Customers deploying Apigee hybrid are often faced with challenges of sizing infrastructure for apigee workloads. It is not uncommon for customers to scramble around to look for guidance on how to design poc, non production, single region production and multi region production or the multi org per cluster deployment .
This document primarily captures the best practices for sizing the infrastructure on Anthos Bare metal. However this can also be referenced for other Anthos deployment or supported kubernetes platforms.
Anthos is Google’s hybrid and multi-cloud platform, providing a consistent ‘operating-system’ for cloud-native deployments across all site types (on-prem, Edge + public cloud). Anthos provides the tooling to deploy a Kubernetes layer on-premises and in the cloud with version and lifecycle sameness, and a consistent security and governance model across environments.
In Anthos Bare Metal, there are Admin Clusters and User Clusters. Admin Workstation is used to create admin and user clusters. The Admin Cluster is responsible for managing user clusters. Both user cluster and Admin Cluster has Control Plane nodes running kubernetes masters and Worker nodes that allows you to run workloads.
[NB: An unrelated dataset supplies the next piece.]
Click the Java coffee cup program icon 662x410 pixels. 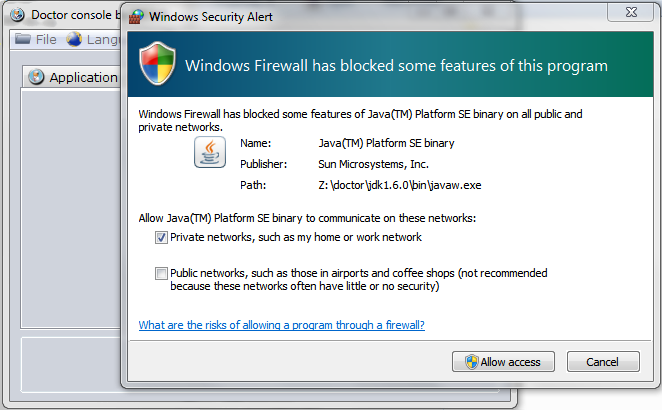click(x=210, y=152)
Anthos Bare Metal solution provides different deployment options as shown below:
There are three models for deployment -
Apigee Hybrid can be installed on Anthos Bare Metal but it is necessary to understand the licensing model for Apigee and Anthos and design the topology architecture. Anthos licensing is based on the vCPU of user clusters and the billing cycle starts as soon as you register the cluster in Fleet.
Apigee provides license credit for 300 vCPU for enterprise and 800 vCPU for enterprise plus customers.While you can share your own workload along with apigee workload, this may result in the different billing and cost concerns.
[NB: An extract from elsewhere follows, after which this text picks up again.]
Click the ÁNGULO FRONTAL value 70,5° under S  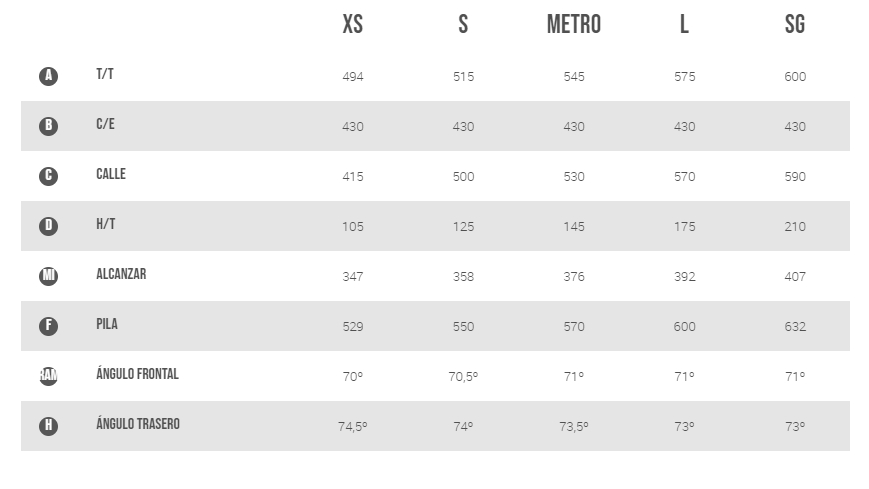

For simplicity sake , for the rest of the document I will go ahead with the assumption that the Anthos Cluster built for the Apigee workload will be deployed on a separate Anthos cluster. The type of Anthos deployment options would depend on the SDLC environments and regions required for deployment.
Apigee has flexible deployment topologies but essentially there are two separate sets of workloads you need to manage. The stateful sets consist of Apigee cassandra components and runtime workloads that are stateless. These components scale differently and thus the Apigee advises you to put them into two separate nodepools - apigee-data for stateful workloads and apigee-runtime for stateless workloads.
Generally we advise building POC, Non-Production and Production environments for Apigee Hybrid. The sections below describe how you would design topology for these environments.
A typical Apigee poc environment is the play around environment that allows you to quickly setup the apigee environment and tear down after evaluation. In this case you can use the Standalone Anthos cluster deployment pattern and use a single nodepool to deploy both stateless and stateful workloads.
The Anthos Standard deployment model with 3 node will host Control Plane and Worker nodes of both admin and user cluster. Apigee hybrid can be deployed on this cluster with no nodepool labels for runtime and data.
The minimum hardware sizing for running POC nodes would be 3 nodes of 8 core, 16 GB for nodes accounting to hybrid workload. The POC environment can be used for basic apigee hybrid installation, quick onboarding of apis, learn and play but it must not be used for any performance tests. The correlation of hardware size to the api performance is mentioned in later sections of this document.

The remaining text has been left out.